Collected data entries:
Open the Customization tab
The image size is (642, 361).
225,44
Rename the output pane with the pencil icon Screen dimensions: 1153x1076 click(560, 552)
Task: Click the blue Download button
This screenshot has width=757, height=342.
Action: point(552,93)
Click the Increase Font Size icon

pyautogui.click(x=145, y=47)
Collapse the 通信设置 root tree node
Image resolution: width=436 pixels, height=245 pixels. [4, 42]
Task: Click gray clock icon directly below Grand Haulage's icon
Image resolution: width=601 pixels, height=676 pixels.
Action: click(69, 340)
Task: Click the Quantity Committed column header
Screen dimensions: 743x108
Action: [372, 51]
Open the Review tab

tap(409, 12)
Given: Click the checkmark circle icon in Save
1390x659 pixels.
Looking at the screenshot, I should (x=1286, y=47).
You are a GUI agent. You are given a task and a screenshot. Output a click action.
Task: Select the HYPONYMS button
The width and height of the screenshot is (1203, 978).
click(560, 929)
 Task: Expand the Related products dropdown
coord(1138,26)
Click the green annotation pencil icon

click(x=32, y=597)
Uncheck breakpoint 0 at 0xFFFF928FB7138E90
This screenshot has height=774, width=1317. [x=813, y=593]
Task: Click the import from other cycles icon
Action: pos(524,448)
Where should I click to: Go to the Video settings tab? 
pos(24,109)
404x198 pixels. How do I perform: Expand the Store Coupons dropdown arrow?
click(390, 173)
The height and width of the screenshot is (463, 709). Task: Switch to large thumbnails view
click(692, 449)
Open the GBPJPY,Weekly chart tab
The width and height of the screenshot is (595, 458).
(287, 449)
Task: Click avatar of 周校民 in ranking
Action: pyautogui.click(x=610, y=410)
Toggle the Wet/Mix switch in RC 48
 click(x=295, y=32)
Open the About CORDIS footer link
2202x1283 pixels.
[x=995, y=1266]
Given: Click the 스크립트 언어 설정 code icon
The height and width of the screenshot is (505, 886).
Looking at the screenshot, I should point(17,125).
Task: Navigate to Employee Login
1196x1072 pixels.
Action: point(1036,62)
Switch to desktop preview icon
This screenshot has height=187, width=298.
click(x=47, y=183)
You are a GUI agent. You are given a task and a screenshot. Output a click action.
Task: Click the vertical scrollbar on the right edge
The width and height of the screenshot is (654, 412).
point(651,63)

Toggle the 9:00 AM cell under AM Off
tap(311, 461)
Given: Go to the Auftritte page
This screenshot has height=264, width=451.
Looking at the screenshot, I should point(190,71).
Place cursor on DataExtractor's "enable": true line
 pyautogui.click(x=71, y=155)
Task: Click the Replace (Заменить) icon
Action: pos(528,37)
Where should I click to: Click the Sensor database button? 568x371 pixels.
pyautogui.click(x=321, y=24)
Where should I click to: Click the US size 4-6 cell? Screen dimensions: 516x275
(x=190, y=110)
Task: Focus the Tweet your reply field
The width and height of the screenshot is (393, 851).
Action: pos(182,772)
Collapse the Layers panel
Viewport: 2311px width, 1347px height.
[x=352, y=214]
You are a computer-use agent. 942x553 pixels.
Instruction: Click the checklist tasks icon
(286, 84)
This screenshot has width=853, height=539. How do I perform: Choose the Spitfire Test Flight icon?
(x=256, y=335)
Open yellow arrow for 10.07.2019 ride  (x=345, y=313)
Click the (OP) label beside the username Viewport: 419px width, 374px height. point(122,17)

THE PROBLEM: Reproduce every one of the records above word for word, keeping their original order.

TASK RESPONSE:
Open the Customization tab
The image size is (642, 361).
225,44
Rename the output pane with the pencil icon Screen dimensions: 1153x1076 click(560, 552)
Task: Click the blue Download button
This screenshot has width=757, height=342.
Action: point(552,93)
Click the Increase Font Size icon

pyautogui.click(x=145, y=47)
Collapse the 通信设置 root tree node
Image resolution: width=436 pixels, height=245 pixels. [4, 42]
Task: Click gray clock icon directly below Grand Haulage's icon
Image resolution: width=601 pixels, height=676 pixels.
Action: click(69, 340)
Task: Click the Quantity Committed column header
Screen dimensions: 743x108
Action: [372, 51]
Open the Review tab

tap(409, 12)
Given: Click the checkmark circle icon in Save
1390x659 pixels.
Looking at the screenshot, I should (x=1286, y=47).
You are a GUI agent. You are given a task and a screenshot. Output a click action.
Task: Select the HYPONYMS button
The width and height of the screenshot is (1203, 978).
click(560, 929)
 Task: Expand the Related products dropdown
coord(1138,26)
Click the green annotation pencil icon

click(x=32, y=597)
Uncheck breakpoint 0 at 0xFFFF928FB7138E90
This screenshot has height=774, width=1317. [x=813, y=593]
Task: Click the import from other cycles icon
Action: pos(524,448)
Where should I click to: Go to the Video settings tab? 
pos(24,109)
404x198 pixels. How do I perform: Expand the Store Coupons dropdown arrow?
click(390, 173)
The height and width of the screenshot is (463, 709). Task: Switch to large thumbnails view
click(692, 449)
Open the GBPJPY,Weekly chart tab
The width and height of the screenshot is (595, 458).
(287, 449)
Task: Click avatar of 周校民 in ranking
Action: pyautogui.click(x=610, y=410)
Toggle the Wet/Mix switch in RC 48
 click(x=295, y=32)
Open the About CORDIS footer link
2202x1283 pixels.
[x=995, y=1266]
Given: Click the 스크립트 언어 설정 code icon
The height and width of the screenshot is (505, 886).
Looking at the screenshot, I should point(17,125).
Task: Navigate to Employee Login
1196x1072 pixels.
Action: point(1036,62)
Switch to desktop preview icon
This screenshot has height=187, width=298.
click(x=47, y=183)
You are a GUI agent. You are given a task and a screenshot. Output a click action.
Task: Click the vertical scrollbar on the right edge
The width and height of the screenshot is (654, 412).
point(651,63)

Toggle the 9:00 AM cell under AM Off
tap(311, 461)
Given: Go to the Auftritte page
This screenshot has height=264, width=451.
Looking at the screenshot, I should point(190,71).
Place cursor on DataExtractor's "enable": true line
 pyautogui.click(x=71, y=155)
Task: Click the Replace (Заменить) icon
Action: pos(528,37)
Where should I click to: Click the Sensor database button? 568x371 pixels.
pyautogui.click(x=321, y=24)
Where should I click to: Click the US size 4-6 cell? Screen dimensions: 516x275
(x=190, y=110)
Task: Focus the Tweet your reply field
The width and height of the screenshot is (393, 851).
Action: pos(182,772)
Collapse the Layers panel
Viewport: 2311px width, 1347px height.
[x=352, y=214]
You are a computer-use agent. 942x553 pixels.
Instruction: Click the checklist tasks icon
(286, 84)
This screenshot has width=853, height=539. How do I perform: Choose the Spitfire Test Flight icon?
(x=256, y=335)
Open yellow arrow for 10.07.2019 ride  (x=345, y=313)
Click the (OP) label beside the username Viewport: 419px width, 374px height. point(122,17)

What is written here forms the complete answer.